If you are not using L168 for its strength you could consider changing the alloy to a material less sensitive to temperature variation (6061 or 6082 immediately come to mind).

Brian Terry
Aerospace - Yeovil, Somerset, UK


June 9, 2014

thumbs up signThanks Guys, I have been thinking that the problem related to expansion when heated, but I have had varying results when testing the hypothesis. Including flaking after 2 weeks at room temp in some cases. I think a combination of the copper migration and thermal expansion rates could be behind the issue in my case. Also I have been given a suggestion to plate at 250 g/l H2SO4, 20volts, 15 °C as a way of helping prevent the problem as well. We had been anodising at 20 °C and 260 g/l H2SO4 up until now. I am going to do a trial along these lines in conjunction with your suggestions.

mark Lees [returning]
- industrial chemist Isle of Man GB



Green Dyed Aluminum Anodizing Rubs Off at 170 °C

October 8, 2019 -- this entry appended to this thread by editor in lieu of spawning a duplicative thread

Q. We have a small Sulphuric Anodise Line which is 5 years old and has run smoothly during that time.
However we are now experiencing issues with green dyed end caps.
When heated to 170 °C during assembly the anodise coating is breaking down on the sides and base of the end cap (the top is fine)?
Process solutions are all in spec, parts are anodised on titanium jigs and sealed in a nickel acetate solution at 96 °C.
End Cap material is 2024-T351.
After heating to 170 °C the sides and base of the end cap the anodise finish can be rubbed off and the area is rough to the touch.
Any advice would appreciated?

Julian Rees
Treatments Line Leader - Reduth, Cornwall UK


simultaneous October 9, 2019

A. Sheasby/Pinner under Thermal state that anodizing begins to crack at 80 °C. 160 °C would blow it away and surely ruin the organic dye.
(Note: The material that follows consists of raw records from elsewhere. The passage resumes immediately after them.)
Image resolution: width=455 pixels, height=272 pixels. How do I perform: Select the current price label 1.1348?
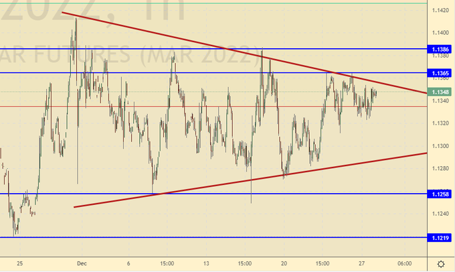click(x=440, y=92)
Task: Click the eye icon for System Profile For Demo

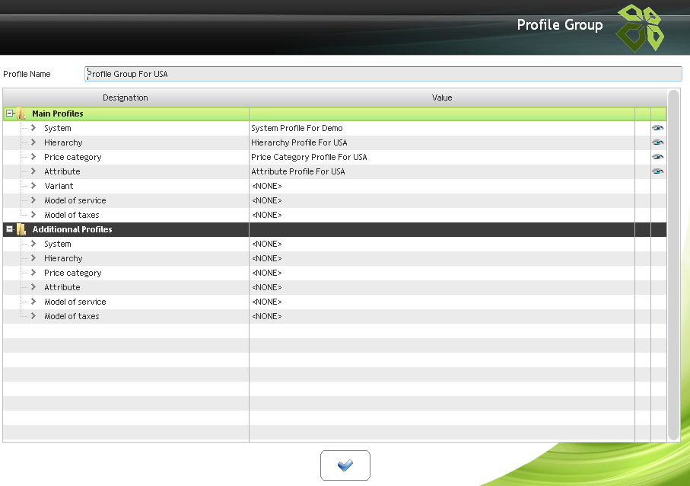Action: pyautogui.click(x=657, y=128)
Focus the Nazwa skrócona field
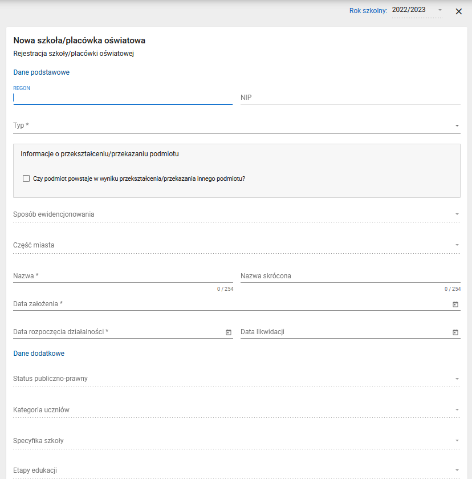The image size is (472, 479). pos(350,276)
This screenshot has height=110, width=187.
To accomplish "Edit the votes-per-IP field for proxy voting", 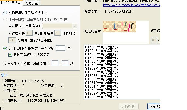I will [60, 48].
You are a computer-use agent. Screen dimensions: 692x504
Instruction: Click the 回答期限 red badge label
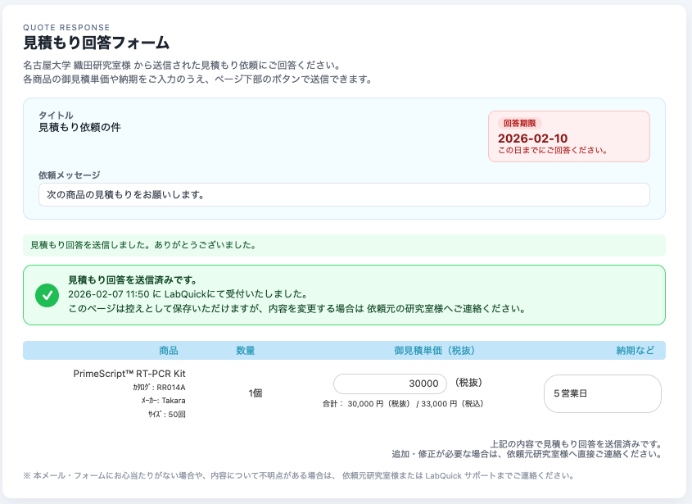[x=519, y=123]
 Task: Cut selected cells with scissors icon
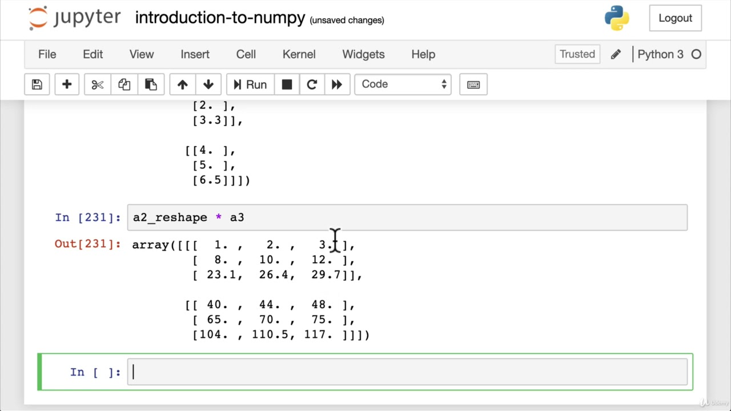(x=98, y=84)
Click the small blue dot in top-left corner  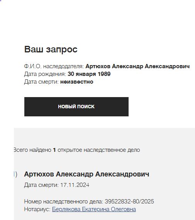click(x=0, y=1)
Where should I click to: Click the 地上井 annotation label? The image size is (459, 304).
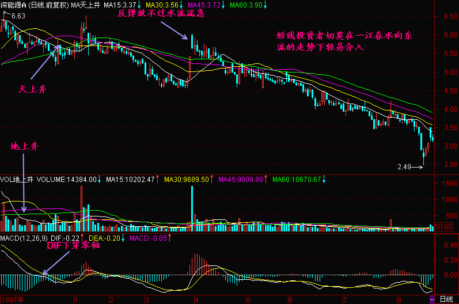click(x=24, y=147)
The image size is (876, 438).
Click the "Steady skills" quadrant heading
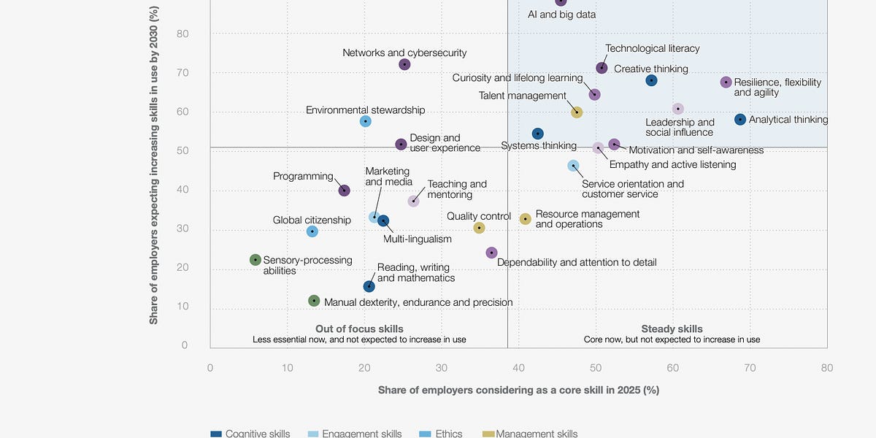tap(672, 329)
Also, at that heat the 2024 copper will start coming out to the top

robert probert
Robert H Probert
Robert H Probert Technical Services
supporting advertiser
Garner, North Carolina


October 9, 2019

Hi Julian,

You are witnessing a common problem with dyed anodising when taken above certain temperatures. The problem is that the aluminium base material expands at a rate roughly 5 times faster than the coating. You are alright up to around 100-105 °C, anything above that and you are likely to run into problems and at 170 °C I'm not surprised you have a problem. The anodising will have cracked and become brittle, the edges are particularly vulnerable.

I'm guessing you are using a heat-freeze fit during assembly. So, consider taking the mating part down even lower than you are now and don't heat the caps above 100 °C and see how you get on.

Brian Terry
Aerospace - Yeovil, Somerset, UK


October 28, 2019

Q. Thanks for the previous comments.
We are almost there with this problem.
We ran our anodise bath at 140 g/l sulphuric acid. We've upped to 270 g/l to give a softener coating.
We've also played around with dye times and sealing. We now seal for 5 minutes in nickel acetate at 96 °C and 35 minutes in RO water at 96 °C.
This has solved the flaking problem :-)
However we are finding inconsistent finishes, first few runs through were a matte finish and we had to rub off the excess dye. However, the next day the first 2 runs gave a shiny finish with no excess dye?
Then runs 3 & 4 gave shiny end caps at the top of the jig and matte end caps at the bottom?
Any suggestions as to what is happening would be greatly appreciated.